Pinback, Kylesa, The Loft Septermber 18, 2008

Better than: Standing behind a guy with a huge head who sways from side to side so that you can’t see the band. My foot was drawn back to kick him (ill-advisedly) in the back of the knee, when the guy on my left shifted and I ducked past both.

The audience that had fled from the noise and emphatic head bobbing of the opening metal act, Kylesa, quickly stubbed out their cigarettes and turned their backs on the Dallas skyline to crowd back inside as Pinback began setting up for its set last night at The Loft.

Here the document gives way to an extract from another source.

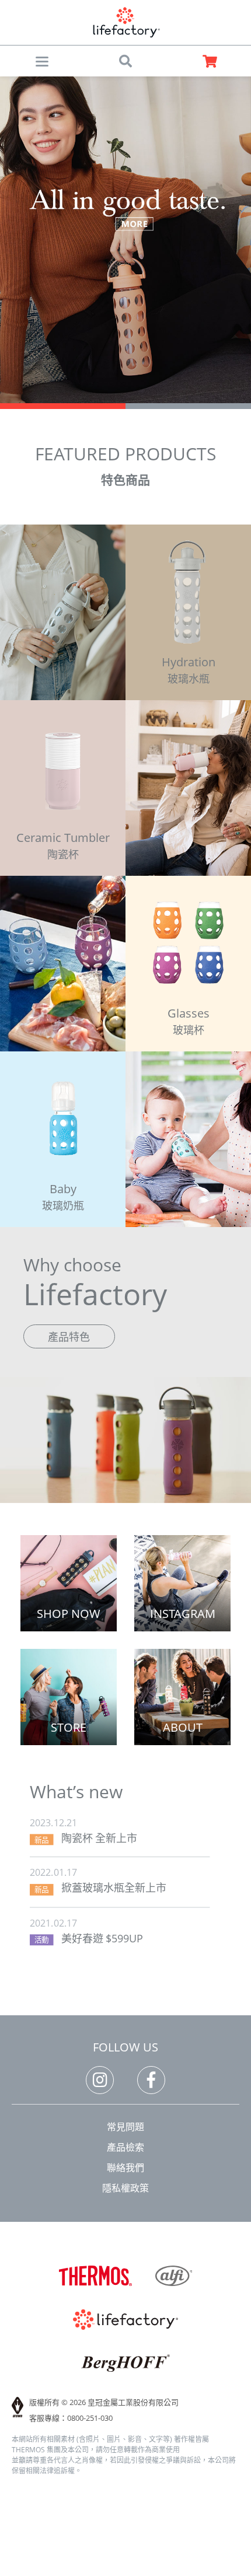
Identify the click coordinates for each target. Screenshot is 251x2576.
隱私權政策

Onstage, Rob Crow, turquoise and white Fender in one hand, a bottle of Newcastle in the other, took a swig and smiled at the crowd that apparently got a simple concert-going uniform memo: most wore jeans, a black t-shirt and a jaunty hat tilted to the side.

Rob keeps up a running commentary to the calls and queries of the crowd. “Ahh yes, we plant someone in the crowd at every show and have them shout ‘Play Skynyrd,’” he says after someone calls out…you get the idea.

When heard on the album, the songs are catchy, with good hooks and a steady insistent beat that makes it excellent background music, the kind of thing that gets played in the “sad” montage sequences in romantic comedies right before everything gets solved. Hearing this music live, though, is a revelation.

The band is tight, and the lack of electronic trappings allows the skill of the musicians and the striking beauty of the singers’ voices to be heard, and particularly Crow’s.

The band is together and has energy and a wonderful vibe that easily went into the crowd, leading even the lone plaid-shirted Dockers-wearing guy in the audience to nod his head in time to the music. --Dianna Wray

Personal Bias: I think I’ve just become a fan of this group. A big fan. So I might be a little biased when I say they were amazing. They were amazing.

Random note: At the beginning of the show, there were two dollars in a coffee pot donation holder for the band's former keyboardist, Terrin Durfey, who is battling cancer. By the end it was stuffed with dollar bills.

By the Way: Rob Crow’s microphone had a beer holder on it.